| Problem |
Reproduce the listing below word for word, without changing anything.

| The records |

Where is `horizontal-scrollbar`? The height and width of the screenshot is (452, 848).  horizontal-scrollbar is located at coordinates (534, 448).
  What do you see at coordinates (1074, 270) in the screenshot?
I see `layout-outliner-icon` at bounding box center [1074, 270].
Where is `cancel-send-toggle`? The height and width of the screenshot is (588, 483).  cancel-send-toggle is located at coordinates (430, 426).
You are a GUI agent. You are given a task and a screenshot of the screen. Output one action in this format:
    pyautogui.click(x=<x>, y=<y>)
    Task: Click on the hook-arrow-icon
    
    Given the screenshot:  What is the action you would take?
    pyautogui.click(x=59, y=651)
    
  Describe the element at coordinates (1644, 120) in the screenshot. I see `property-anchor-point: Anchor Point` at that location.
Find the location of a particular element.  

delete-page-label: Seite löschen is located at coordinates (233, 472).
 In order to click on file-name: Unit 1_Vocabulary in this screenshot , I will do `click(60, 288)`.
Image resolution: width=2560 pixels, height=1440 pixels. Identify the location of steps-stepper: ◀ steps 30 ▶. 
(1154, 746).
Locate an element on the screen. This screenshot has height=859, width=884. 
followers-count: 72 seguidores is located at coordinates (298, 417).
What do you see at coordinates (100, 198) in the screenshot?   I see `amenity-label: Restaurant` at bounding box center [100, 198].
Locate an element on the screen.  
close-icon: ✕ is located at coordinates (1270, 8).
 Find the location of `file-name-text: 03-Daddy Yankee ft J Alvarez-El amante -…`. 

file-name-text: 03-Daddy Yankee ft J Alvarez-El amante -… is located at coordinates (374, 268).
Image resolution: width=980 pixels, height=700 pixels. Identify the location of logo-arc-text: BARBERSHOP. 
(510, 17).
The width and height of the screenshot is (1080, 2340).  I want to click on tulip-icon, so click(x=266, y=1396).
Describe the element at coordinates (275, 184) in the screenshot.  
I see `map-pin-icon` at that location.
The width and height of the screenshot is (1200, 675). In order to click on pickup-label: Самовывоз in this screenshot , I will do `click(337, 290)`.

| Result for this task |
Where is `horizontal-scrollbar`? The height and width of the screenshot is (452, 848).  horizontal-scrollbar is located at coordinates (534, 448).
  What do you see at coordinates (1074, 270) in the screenshot?
I see `layout-outliner-icon` at bounding box center [1074, 270].
Where is `cancel-send-toggle`? The height and width of the screenshot is (588, 483).  cancel-send-toggle is located at coordinates (430, 426).
You are a GUI agent. You are given a task and a screenshot of the screen. Output one action in this format:
    pyautogui.click(x=<x>, y=<y>)
    Task: Click on the hook-arrow-icon
    
    Given the screenshot:  What is the action you would take?
    pyautogui.click(x=59, y=651)
    
  Describe the element at coordinates (1644, 120) in the screenshot. I see `property-anchor-point: Anchor Point` at that location.
Find the location of a particular element.  

delete-page-label: Seite löschen is located at coordinates (233, 472).
 In order to click on file-name: Unit 1_Vocabulary in this screenshot , I will do `click(60, 288)`.
Image resolution: width=2560 pixels, height=1440 pixels. Identify the location of steps-stepper: ◀ steps 30 ▶. 
(1154, 746).
Locate an element on the screen. This screenshot has height=859, width=884. 
followers-count: 72 seguidores is located at coordinates (298, 417).
What do you see at coordinates (100, 198) in the screenshot?   I see `amenity-label: Restaurant` at bounding box center [100, 198].
Locate an element on the screen.  
close-icon: ✕ is located at coordinates (1270, 8).
 Find the location of `file-name-text: 03-Daddy Yankee ft J Alvarez-El amante -…`. 

file-name-text: 03-Daddy Yankee ft J Alvarez-El amante -… is located at coordinates (374, 268).
Image resolution: width=980 pixels, height=700 pixels. Identify the location of logo-arc-text: BARBERSHOP. 
(510, 17).
The width and height of the screenshot is (1080, 2340).  I want to click on tulip-icon, so click(x=266, y=1396).
Describe the element at coordinates (275, 184) in the screenshot.  
I see `map-pin-icon` at that location.
The width and height of the screenshot is (1200, 675). In order to click on pickup-label: Самовывоз in this screenshot , I will do `click(337, 290)`.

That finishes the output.